From cougar to cub love
Who’s desperate now? Ivanka with that Rubi-coni dude was all sorts of depressing, especially when she called him “the Rolls Royce of men.” I think it was a Pavlovian response to the grease in his hair.
Demi with Ashton — interesting, until he Twittered her ass while she was steaming his suit for her ex-husband’s wedding. Now you wonder whether she’ll French him or burp him.
They may have been hiding in ballroom dancing rooms, but now there are all sorts of cougars out there. Forget the Tammy Faye Baker look-alike and think more of Lipstick Jungle (such a great show to watch when you’re dying of the flu, FYI) femme fatales.

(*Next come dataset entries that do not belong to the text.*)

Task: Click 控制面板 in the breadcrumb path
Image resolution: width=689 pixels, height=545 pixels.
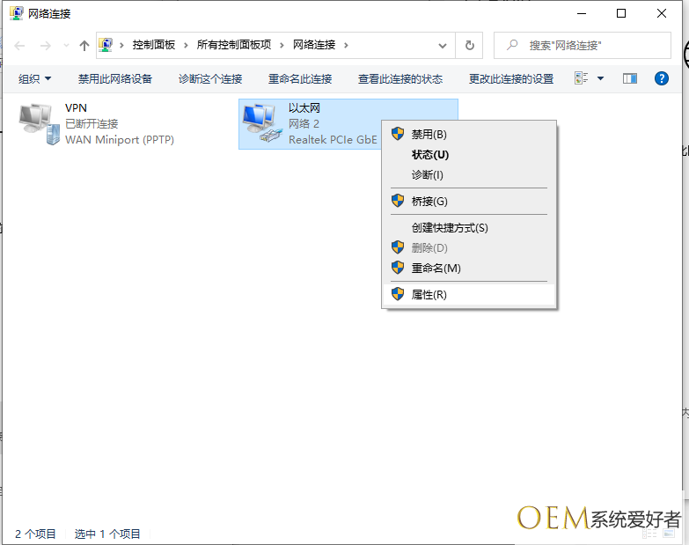Action: coord(154,45)
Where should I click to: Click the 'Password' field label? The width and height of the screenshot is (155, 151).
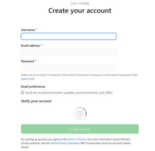28,61
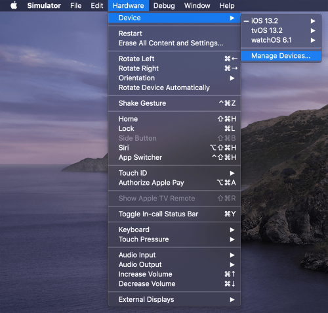This screenshot has width=328, height=313.
Task: Select Authorize Apple Pay
Action: (x=174, y=183)
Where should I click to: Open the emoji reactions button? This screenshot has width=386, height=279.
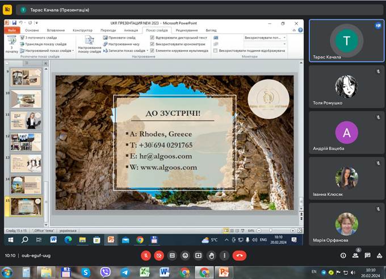(x=185, y=256)
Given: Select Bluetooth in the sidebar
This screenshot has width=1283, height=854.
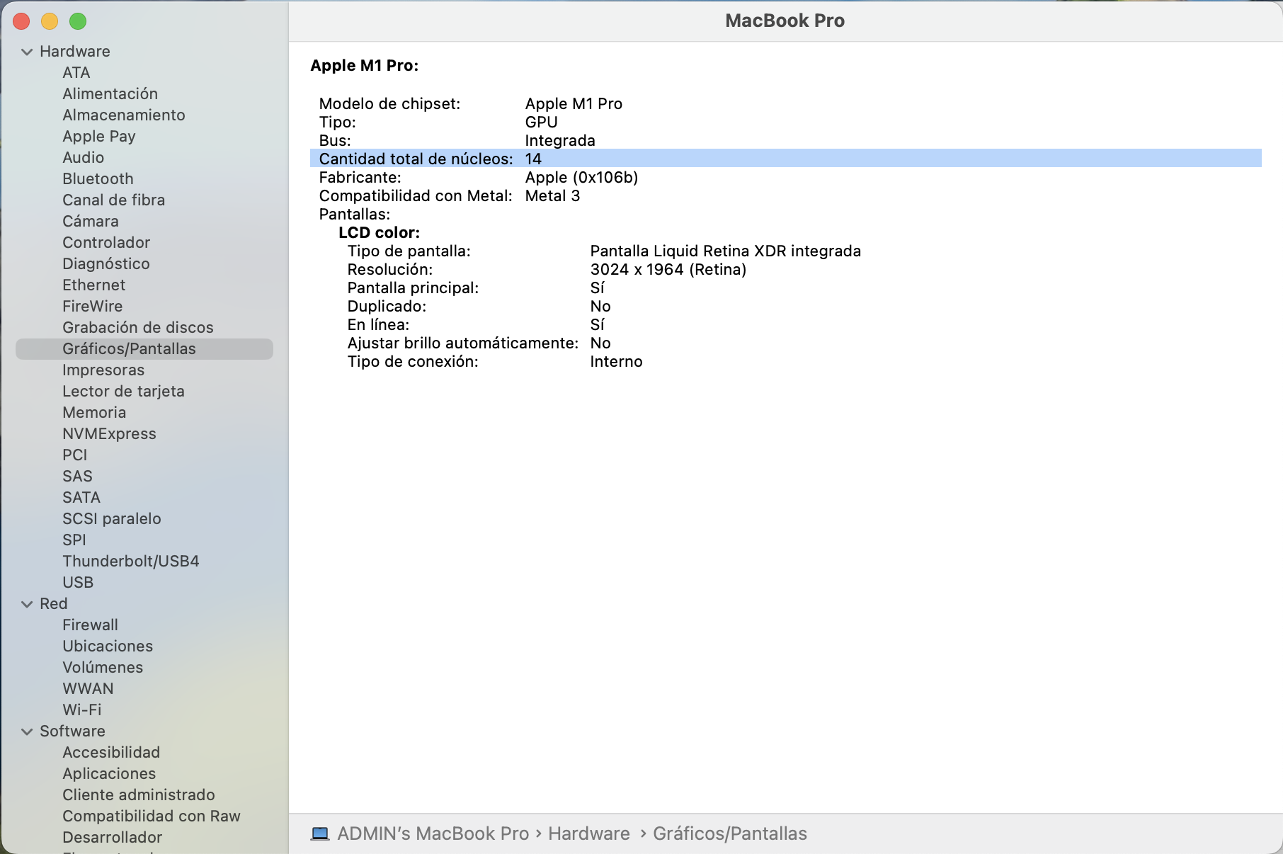Looking at the screenshot, I should pyautogui.click(x=98, y=178).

The golden cougars I admire are those who are elegant and wear the right stuff. Resort Chanel, tailored denim with silk button-down shirts, a nice mix of pearls and bijoux pieces, never an “it” bag in sight. Seriously, they have game. Oh, and they do wear fruity scents too! Cubs love fruity scents (all-out florals are just too mommy, save that for your alcoholic children who are begging for their trusts and unaware that banks all over the world have been dissolving). Hermés’ Un Jardin sur le Nil and Chanel Cristal are insta-cougar hits. I implore you to see this delightful movie called Priceless (Hors de Prix) starring Audrey Tautou. Although she was charming and I was quite pleased to see some of my Chanel bags on Audrey’s gold-digging shoulders in the movie, the one who really stole the show was the cougar played to perfection by Marie Christine Adam. She had this pink luggage wardrobe that had me lusting for Longchamp. I snatched up a few after emerging from the cinema after watching the movie twice in one sitting.

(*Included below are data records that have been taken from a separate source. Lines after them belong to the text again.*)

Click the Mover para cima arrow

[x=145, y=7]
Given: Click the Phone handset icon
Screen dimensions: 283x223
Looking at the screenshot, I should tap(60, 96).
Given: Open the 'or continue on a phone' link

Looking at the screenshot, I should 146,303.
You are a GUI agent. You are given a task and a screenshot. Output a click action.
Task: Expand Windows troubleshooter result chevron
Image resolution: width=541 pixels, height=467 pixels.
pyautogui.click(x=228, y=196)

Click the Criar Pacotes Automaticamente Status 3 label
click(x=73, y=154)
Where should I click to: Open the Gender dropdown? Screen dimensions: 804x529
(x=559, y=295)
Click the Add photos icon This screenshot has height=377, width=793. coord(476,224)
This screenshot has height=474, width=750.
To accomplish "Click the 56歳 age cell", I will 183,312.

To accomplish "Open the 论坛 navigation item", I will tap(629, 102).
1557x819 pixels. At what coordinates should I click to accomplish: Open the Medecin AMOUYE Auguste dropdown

Cougar cubs are those highly successful women in their 30s and upwards who are hot and can’t be bothered being trophy wives. Think Halle Berry… she epitomizes the empowered woman and all the while she does not paint her cub love into a verdant portrait of sex and salacious intentions. Instead they just look hot doing everyday things like grocery shopping. Contrary to the stereotype, cougars are not packaged to be little hot tamales. They wear everyday basics like tanks, cardigans and jeans with such finesse it makes couture seem overreaching. Isn’t that what cub love basically is? Going back to basics.
Cubs are uncomplicated. The situation may call for some readjustment but in terms of having a pure and crystallized relationship, cub love may be the cure in this jaded world. They see thing for the first time through the Coug’s knowing eyes, and likewise the coug’s see things for the first time through the cub’s willing eyes. Of all the movies on May-December romances, the movie Prime really captured the dynamics and modern-day histrionics of being in such a love affair. This is not just for show, kids. It’s real and its pros and cons are significant and life-changing.
Cub love can be satirized to the point of farce. In reality, my cub love can simply bring you back to life. My friends who have emerged from divorces or life threatening illnesses feel rejuvenated in the company of an uncomplicated man. He reminds you that not everything is a discussion, as Nietzsche would say (throwback from dating neurotic oldies). You watch rom-coms and don’t brood over “the future.” He teaches you the cool songs, thus making you accept that Chicane is no longer the bellwether of hipness. He knows how to be happy. He’s not in a hurry to grow up and reminds you that you shouldn’t make that Amazing Race to your grave just yet. And when you start brooding he tickles you.
I think we forget that, once in a while, all we need is a tickle.